Going line by line through the entries below, note each one with "Palfinger", then report how many there are and nothing else.

Stored records

--- --- ---

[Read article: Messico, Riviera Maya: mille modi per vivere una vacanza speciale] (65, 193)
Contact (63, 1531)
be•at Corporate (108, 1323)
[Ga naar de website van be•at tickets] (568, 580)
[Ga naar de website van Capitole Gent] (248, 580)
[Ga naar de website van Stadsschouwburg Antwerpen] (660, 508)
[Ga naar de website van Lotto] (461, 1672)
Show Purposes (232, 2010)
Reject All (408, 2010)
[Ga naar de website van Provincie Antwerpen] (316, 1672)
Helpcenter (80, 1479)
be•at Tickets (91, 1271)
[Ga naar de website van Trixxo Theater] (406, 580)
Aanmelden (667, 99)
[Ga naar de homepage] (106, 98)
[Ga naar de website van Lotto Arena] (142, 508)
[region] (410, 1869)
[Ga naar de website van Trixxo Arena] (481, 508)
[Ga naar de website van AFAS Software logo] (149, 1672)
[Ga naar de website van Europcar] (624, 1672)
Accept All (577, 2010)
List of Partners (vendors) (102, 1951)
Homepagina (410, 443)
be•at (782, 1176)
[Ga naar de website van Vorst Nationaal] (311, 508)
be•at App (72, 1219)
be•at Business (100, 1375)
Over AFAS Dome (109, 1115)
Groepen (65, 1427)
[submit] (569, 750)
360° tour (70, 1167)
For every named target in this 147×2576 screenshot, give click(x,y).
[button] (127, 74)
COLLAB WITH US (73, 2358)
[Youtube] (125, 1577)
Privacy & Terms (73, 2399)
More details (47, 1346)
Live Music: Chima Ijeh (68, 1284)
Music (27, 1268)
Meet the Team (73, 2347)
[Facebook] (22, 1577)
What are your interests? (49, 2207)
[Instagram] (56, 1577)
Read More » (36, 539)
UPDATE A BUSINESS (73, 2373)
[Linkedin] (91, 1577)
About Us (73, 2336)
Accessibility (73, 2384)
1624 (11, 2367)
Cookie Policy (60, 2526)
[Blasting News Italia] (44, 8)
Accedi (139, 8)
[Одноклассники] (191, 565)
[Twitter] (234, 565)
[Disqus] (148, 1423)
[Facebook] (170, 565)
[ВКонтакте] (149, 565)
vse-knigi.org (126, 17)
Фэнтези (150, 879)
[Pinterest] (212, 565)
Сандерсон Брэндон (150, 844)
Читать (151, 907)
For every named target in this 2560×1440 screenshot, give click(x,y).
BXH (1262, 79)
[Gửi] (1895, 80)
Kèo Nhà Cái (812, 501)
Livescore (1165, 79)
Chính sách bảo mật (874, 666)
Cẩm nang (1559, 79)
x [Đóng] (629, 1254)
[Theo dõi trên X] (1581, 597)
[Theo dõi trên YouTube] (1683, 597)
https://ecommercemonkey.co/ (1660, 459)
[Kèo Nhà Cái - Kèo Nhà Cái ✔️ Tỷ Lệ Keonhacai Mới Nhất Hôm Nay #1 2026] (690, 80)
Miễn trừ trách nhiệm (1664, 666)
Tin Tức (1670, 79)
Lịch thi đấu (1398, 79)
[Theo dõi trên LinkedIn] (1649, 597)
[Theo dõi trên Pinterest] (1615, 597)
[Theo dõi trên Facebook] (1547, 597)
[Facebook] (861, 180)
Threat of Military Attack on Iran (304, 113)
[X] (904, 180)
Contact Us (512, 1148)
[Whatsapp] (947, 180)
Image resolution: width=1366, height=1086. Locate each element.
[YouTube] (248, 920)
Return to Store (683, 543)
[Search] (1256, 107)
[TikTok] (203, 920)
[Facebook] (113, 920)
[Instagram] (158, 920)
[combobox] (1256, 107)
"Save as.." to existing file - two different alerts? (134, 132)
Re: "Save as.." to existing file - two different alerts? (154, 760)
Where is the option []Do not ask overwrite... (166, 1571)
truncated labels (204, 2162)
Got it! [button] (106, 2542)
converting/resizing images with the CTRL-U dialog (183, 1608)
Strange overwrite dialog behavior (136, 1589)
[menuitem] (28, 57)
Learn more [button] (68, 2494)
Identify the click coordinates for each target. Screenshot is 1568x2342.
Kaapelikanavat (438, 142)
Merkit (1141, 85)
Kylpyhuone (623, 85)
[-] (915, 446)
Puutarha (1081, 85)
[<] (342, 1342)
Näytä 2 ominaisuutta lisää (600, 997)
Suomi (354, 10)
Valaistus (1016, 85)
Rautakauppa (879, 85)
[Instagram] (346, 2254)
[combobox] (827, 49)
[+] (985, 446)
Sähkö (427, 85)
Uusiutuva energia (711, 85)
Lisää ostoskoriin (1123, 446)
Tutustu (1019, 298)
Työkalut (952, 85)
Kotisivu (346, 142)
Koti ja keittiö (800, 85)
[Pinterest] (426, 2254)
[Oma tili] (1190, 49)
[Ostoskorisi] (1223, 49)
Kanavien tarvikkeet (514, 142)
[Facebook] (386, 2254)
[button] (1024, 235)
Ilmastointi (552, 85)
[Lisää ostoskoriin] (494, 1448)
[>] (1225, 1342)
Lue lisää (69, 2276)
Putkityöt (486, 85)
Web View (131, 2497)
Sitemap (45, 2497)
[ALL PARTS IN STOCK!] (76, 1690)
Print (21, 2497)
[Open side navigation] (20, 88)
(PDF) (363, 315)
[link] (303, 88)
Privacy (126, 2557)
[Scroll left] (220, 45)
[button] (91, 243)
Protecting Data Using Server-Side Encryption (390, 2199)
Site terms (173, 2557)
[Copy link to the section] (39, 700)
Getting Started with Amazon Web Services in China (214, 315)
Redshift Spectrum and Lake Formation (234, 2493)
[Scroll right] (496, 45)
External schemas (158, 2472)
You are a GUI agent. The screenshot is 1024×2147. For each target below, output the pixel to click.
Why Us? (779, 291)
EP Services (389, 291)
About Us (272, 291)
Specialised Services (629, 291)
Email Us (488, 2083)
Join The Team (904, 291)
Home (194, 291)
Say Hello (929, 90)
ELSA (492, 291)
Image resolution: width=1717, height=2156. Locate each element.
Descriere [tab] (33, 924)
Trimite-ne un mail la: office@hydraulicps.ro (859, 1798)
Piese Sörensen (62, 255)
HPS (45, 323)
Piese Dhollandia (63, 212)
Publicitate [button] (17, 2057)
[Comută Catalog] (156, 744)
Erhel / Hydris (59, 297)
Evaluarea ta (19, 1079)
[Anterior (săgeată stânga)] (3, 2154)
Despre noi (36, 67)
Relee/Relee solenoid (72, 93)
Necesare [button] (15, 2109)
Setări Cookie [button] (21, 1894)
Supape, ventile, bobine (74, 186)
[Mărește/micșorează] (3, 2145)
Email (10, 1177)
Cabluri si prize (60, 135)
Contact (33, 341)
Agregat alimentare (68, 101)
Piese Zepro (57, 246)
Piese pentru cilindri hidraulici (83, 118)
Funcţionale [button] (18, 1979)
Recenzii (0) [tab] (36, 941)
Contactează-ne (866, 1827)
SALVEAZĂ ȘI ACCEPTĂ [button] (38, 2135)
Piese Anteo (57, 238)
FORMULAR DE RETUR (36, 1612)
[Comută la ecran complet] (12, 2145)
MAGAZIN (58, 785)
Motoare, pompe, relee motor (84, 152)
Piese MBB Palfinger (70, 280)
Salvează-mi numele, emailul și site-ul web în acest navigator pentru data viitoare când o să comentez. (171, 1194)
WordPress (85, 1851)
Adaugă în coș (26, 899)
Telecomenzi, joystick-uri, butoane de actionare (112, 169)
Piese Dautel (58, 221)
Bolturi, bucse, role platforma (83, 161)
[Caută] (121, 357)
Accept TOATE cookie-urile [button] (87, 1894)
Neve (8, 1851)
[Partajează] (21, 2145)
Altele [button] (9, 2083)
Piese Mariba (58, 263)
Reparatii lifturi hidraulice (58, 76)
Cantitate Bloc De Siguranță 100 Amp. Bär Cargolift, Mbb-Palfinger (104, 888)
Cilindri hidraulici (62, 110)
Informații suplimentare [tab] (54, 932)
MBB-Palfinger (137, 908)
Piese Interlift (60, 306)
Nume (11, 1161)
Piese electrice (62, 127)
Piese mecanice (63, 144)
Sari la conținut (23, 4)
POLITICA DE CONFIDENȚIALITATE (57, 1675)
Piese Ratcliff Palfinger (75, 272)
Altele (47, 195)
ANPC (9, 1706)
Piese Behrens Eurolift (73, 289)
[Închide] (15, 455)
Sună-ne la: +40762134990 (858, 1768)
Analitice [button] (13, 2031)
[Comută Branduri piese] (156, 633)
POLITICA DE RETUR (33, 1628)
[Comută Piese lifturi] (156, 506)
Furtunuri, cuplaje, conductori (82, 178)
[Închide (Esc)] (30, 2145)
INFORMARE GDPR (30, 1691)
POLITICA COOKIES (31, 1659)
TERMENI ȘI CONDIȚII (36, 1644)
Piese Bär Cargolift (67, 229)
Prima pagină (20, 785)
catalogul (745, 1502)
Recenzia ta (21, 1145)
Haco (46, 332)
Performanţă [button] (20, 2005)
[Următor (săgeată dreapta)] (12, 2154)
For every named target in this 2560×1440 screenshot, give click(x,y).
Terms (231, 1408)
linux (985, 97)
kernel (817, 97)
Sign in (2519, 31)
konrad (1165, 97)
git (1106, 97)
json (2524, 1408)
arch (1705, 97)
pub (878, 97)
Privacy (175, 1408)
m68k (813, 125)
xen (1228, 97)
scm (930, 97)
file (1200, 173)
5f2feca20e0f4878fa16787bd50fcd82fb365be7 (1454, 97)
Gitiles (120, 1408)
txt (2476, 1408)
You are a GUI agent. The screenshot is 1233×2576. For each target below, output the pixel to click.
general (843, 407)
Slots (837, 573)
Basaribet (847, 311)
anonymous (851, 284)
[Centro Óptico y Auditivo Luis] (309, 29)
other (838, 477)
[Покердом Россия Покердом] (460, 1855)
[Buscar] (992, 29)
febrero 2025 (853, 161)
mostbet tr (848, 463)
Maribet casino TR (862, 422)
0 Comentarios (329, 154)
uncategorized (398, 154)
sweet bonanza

--- --- ---

=== SOLUTION BELOW ===
4